Ramya:	So, your research hasn't been very much affected by this new transition?
Rapoport	In the last five years, it took a long time for protocols to get.
Ramya:	Approved.
Rapoport	Approved.
Ramya:	Really.
Rapoport	And we have to pay for a full time person doing nothing, but-
Ramya:	Yeah.
Rapoport	Working with a full time person provided by the clinical director's office.
Ramya:	Can you talk a little bit about you know, your leadership role at the child psychiatry branch?
Rapoport	Right.
Ramya:	What did that entail? What were you chief of?

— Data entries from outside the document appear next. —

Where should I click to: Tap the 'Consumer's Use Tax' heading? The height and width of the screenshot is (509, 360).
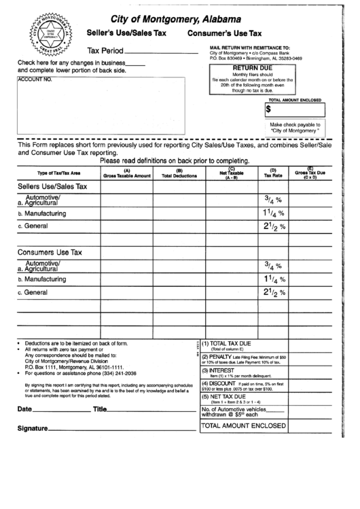tap(225, 33)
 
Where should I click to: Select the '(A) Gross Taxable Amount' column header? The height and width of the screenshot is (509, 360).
tap(126, 174)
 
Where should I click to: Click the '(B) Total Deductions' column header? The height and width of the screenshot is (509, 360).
tap(179, 174)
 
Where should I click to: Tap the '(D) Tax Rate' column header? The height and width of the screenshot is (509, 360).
tap(273, 174)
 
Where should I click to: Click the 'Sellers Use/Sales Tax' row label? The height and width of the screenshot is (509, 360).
tap(52, 186)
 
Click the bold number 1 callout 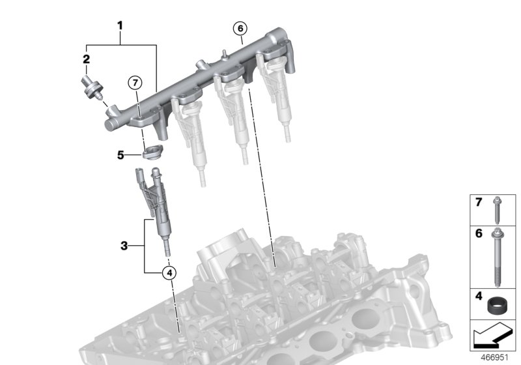[120, 26]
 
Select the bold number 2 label [85, 59]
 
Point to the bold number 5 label [119, 155]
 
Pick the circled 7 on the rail [134, 83]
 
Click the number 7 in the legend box [478, 203]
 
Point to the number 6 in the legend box [478, 233]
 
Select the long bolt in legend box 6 [499, 257]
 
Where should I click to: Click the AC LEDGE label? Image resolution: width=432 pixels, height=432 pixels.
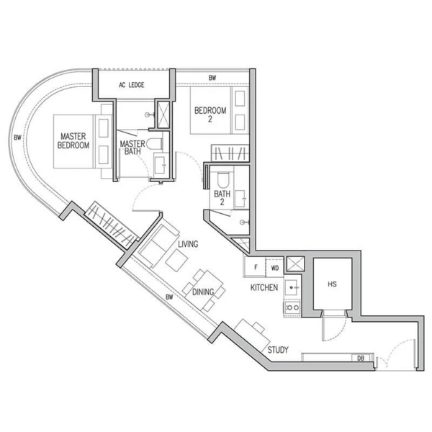coord(132,85)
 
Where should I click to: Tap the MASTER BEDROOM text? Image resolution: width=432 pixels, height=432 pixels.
coord(73,141)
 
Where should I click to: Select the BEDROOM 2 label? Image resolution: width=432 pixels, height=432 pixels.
coord(210,114)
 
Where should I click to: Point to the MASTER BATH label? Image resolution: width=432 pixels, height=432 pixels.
coord(132,148)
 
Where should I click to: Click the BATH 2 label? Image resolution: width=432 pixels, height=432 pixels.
coord(222,198)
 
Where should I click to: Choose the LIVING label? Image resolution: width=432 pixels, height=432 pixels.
coord(188,244)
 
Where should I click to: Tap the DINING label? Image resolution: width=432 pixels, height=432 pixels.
coord(203,292)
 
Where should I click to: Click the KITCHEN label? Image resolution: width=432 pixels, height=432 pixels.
coord(264,287)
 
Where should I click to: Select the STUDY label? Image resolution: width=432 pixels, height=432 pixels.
coord(278,350)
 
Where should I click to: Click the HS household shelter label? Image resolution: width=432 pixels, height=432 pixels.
coord(332,284)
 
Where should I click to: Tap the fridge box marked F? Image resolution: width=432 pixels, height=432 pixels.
coord(255,267)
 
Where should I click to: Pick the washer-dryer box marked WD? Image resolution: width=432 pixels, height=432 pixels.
coord(275,267)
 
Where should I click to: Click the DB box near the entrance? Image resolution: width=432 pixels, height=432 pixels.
coord(361,358)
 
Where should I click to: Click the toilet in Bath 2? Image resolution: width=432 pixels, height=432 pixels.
coord(223,179)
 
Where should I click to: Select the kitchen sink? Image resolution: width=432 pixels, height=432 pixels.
coord(292,287)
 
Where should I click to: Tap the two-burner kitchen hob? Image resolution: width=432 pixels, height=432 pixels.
coord(292,307)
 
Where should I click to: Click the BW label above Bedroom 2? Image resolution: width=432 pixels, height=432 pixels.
coord(212,78)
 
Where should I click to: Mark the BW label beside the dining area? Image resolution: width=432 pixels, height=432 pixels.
coord(169,297)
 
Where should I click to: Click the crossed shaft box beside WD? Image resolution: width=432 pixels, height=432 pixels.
coord(295,264)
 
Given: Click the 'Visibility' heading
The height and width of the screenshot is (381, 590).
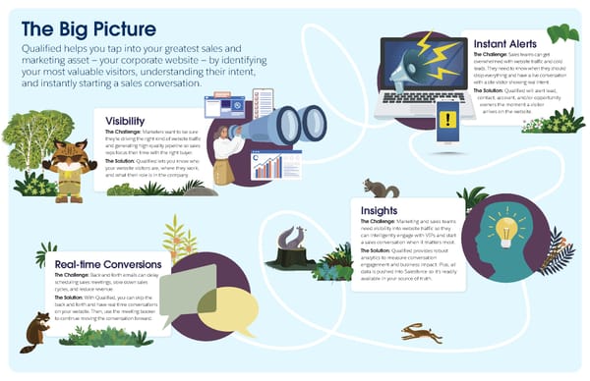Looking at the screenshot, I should coord(125,121).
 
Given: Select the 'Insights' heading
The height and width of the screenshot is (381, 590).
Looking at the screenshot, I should coord(379,209).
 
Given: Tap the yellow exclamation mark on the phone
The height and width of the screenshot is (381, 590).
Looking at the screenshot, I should coord(447,119).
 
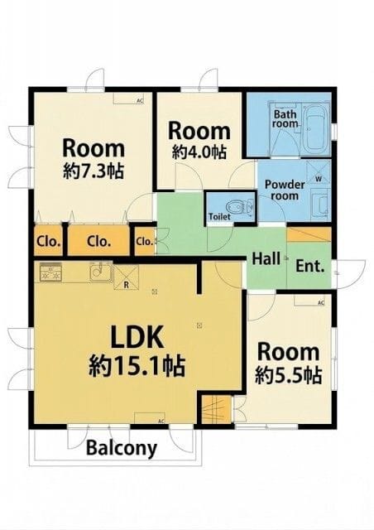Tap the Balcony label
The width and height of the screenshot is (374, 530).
point(122,449)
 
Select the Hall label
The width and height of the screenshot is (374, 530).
point(266,258)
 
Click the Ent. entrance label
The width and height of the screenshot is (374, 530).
point(309,267)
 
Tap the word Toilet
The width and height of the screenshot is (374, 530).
point(219,217)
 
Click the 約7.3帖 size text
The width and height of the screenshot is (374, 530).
point(94,172)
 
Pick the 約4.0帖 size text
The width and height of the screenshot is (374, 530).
point(199,152)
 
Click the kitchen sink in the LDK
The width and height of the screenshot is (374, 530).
point(100,272)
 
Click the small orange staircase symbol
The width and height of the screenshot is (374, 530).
point(213,409)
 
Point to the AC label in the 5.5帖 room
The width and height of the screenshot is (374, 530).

Rapoport	Right. Well, I think I was very influenced by how I was trained at college. I was very enthusiastic that everybody write things. A feeling that you only know what you know when you're trying to write it up.
Ramya:	Ok.
Rapoport	And that even the, the post doc, we tried to give each of them, who come for two years, some aspect of a project to write up.
Ramya:	The who?
Rapoport	The post doc. You have, if you're a branch chief, you have permanent staff, who have staff physicians, or there are staff clinicians, or staff scientists, and then you can have post-doctoral fellows. And a lot of work gets done by what are called post baccalaureate.
Ramya:	I see.
Rapoport	Who come for two years, and they are usually trying to make up their mind, do they want a Ph.D. or do they want to go to medical school. And, occasionally won't do any of that, they go to the Peace Corps, or one in my entire experience ended up doing electronic music somewhere. (laughs)
Ramya:	(laughs)
Rapoport	But in general, they're deciding whether-about half go to medical school, about half get Ph.D. in say neuroscience, or clinical psychology. And so there are all of these different kinds. A part of my leadership trial was very enthusiastic about teaching people how to write, I enjoyed it. Editing, working with them through five drafts. I think the findings, I was always very enthusiastic, we'd have weekly branch meetings, where people presented, the focus was in presenting not like an undergraduate paper reviewing something. Talking about your struggles with data.
Ramya:	Right.
Rapoport	And, making it clear that-and this is very important because this country does this better. When we'd have European visiting scientists, they had a very hard time with our branch meeting, where what we were supposed to do was present your problems. This data looks like garbage.
Ramya:	(laughs).
Rapoport	Well, I want to show it to you. What in the world can this mean? These are our ratings, really showing every data point.
Ramya:	Interesting.
Rapoport	It was interesting because I think it's something Americans are prepared to do to really discuss your problems using the Swarthmore seminar method.
Ramya:	Yeah.
Rapoport	You know, is this our design? What is it? And really, arguing and talking about it. And having people present pilot data, and how it's looking, and just getting a feel for it, and learning how to look a data. And I think that style was very important, the good post docs who were going to go on and get tenure were the ones who were good at this. You got so you could predict.
Ramya:	Right.
Rapoport	There was some very nice people who didn't do this well because they wanted to sort of look on the bright side almost. It isn't like you had to be a- you had to be prepared to always be your own worst critic.
Ramya:	Of course.
Rapoport	And if you couldn't do that you could be very nice, very sensitive, a good clinician, intelligent, you weren't going to make it in research.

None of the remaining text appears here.